## Provided passage
::::

Back to LING 385
Lecture 15
Knowledge of a Language
- neural networks need to understand two fundamental aspects of a language like English:
- knowledge of words, represented as vectors called embeddings.
- understanding the regularities or patterns within the language.
- embeddings should reflect the similarity between words as perceived by humans.
- for example, if humans consider words like "a" and "the," or "court" and "ball" similar, their vector embeddings should exhibit similar numerical patterns.
- one-hot embeddings do not capture such similarities effectively
- how can we leverage the regularities in text to enhance the development of word embeddings?
Embeddings
- words represented by vectors with as many numbers as the vocabulary size.
- vectors are probability distribution functions (pdfs) that sum to 1.
- one-hot encoding occurs when there is a single 1 and all other entries are 0.
- in one-hot encoding, a 1 at the 2000th entry indicates a 100% chance that the word is "cat" if "cat" is the 2000th word in the vocabulary.
- vector with 0s, except for .5 at the 2000th entry and .5 at the 17000th entry, suggests the word is either "cat" or "the," excluding other possibilities.
- word vectors' numbers indicate, for a specific word, which words in the vocabulary it could be.
- vector like [0 0 0 ... .3333 0 0 ... 0 0 0 .6666 ... 0 0 0] implies the word is either of two possibilities with varying certainty.
- another vector, [0 0 0 ... .2 0 0 0 ... .4 0 0 0 0 ... 0 0 0 .3 0 ... 0 0 0 0 .1 0 0 0], represents a more complex distribution of possibilities.
- sum of all numbers in a vector equals 1 or 100% (hence it is a probability distribution function)
Neural Network that knows grammatical regularity
- NN "knows" English if it has been well-trained
- "the" input implies next word is a noun or adjective
- "should" input implies next word is a verb or adverb
- input encoding for "the" is a one-hot encoding
- expected output for English-knowledgeable NN is a pdf with peaks at nouns and adjectives
- this highlights the impressive nature of the NN's language understanding
- specifically grammatical and topical regularity
How to train embedding neural network?
- use a corpus of text for training
- take the first two words, such as "the poet"
- initialize the neural network (NN) with random weights (w) and biases (b)
- randomly select a pair of words from the text, like "the poet"
- input the one-hot encoding (ohe) for the first word, e.g., "the"
- set the desired output as the one-hot encoding for the second word, e.g., "poet"
- process the input word and compute the output
- the computed and desired outputs differ, resulting in a loss
- utilize Stochastic Gradient Descent (SGD) to improve all weights and biases
- randomly select another pair, for instance, "should eat"
- repeat the process: improve weights and biases, continue learning
How to improve our embeddings?

::::

## Material shown
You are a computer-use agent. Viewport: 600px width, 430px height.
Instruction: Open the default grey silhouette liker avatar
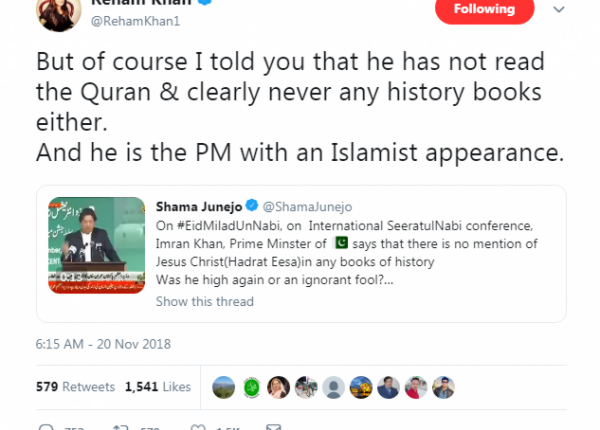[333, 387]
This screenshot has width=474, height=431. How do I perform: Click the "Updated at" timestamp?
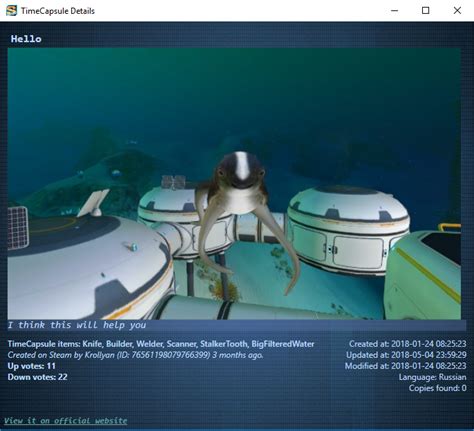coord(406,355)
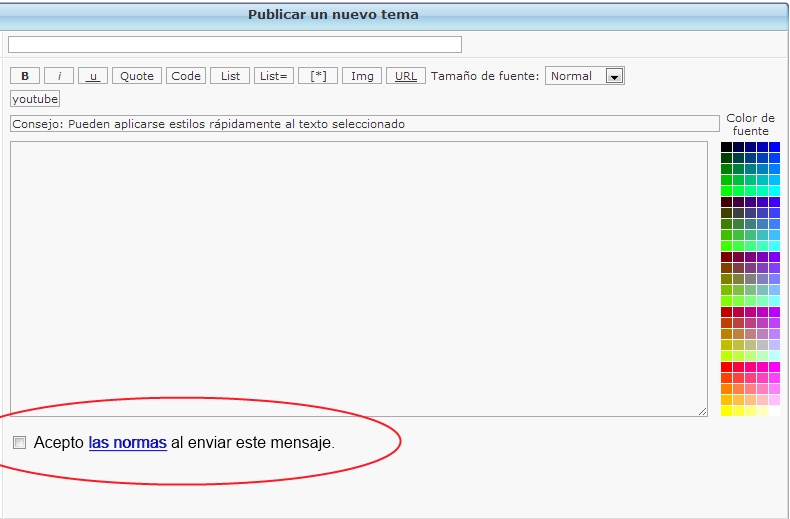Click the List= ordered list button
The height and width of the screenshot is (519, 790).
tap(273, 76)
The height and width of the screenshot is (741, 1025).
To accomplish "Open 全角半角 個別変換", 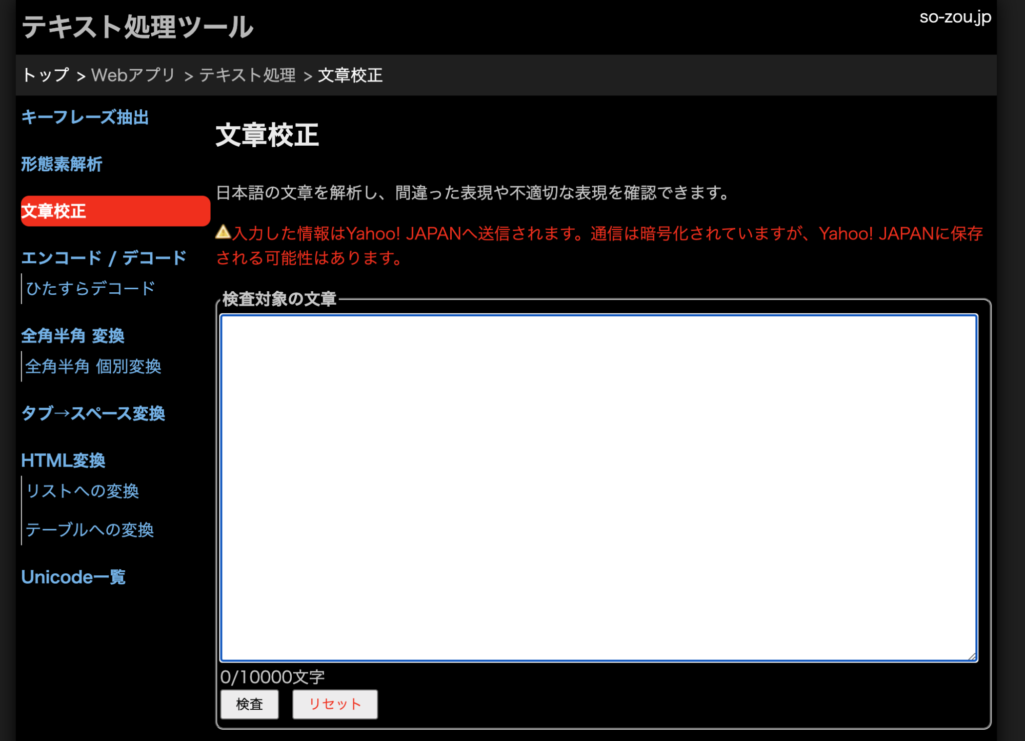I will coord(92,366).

::::

## What you need to do
Answer these questions from the lecture notes:
(a) What do all the numbers in a word vector add up to?
(b) According to the notes, what does the input "should" imply about the next word?
(c) What method is used to improve all weights and biases during training?

## Response to the exercise
(a) 1, or 100%.
(b) The next word is a verb or adverb.
(c) Stochastic Gradient Descent (SGD).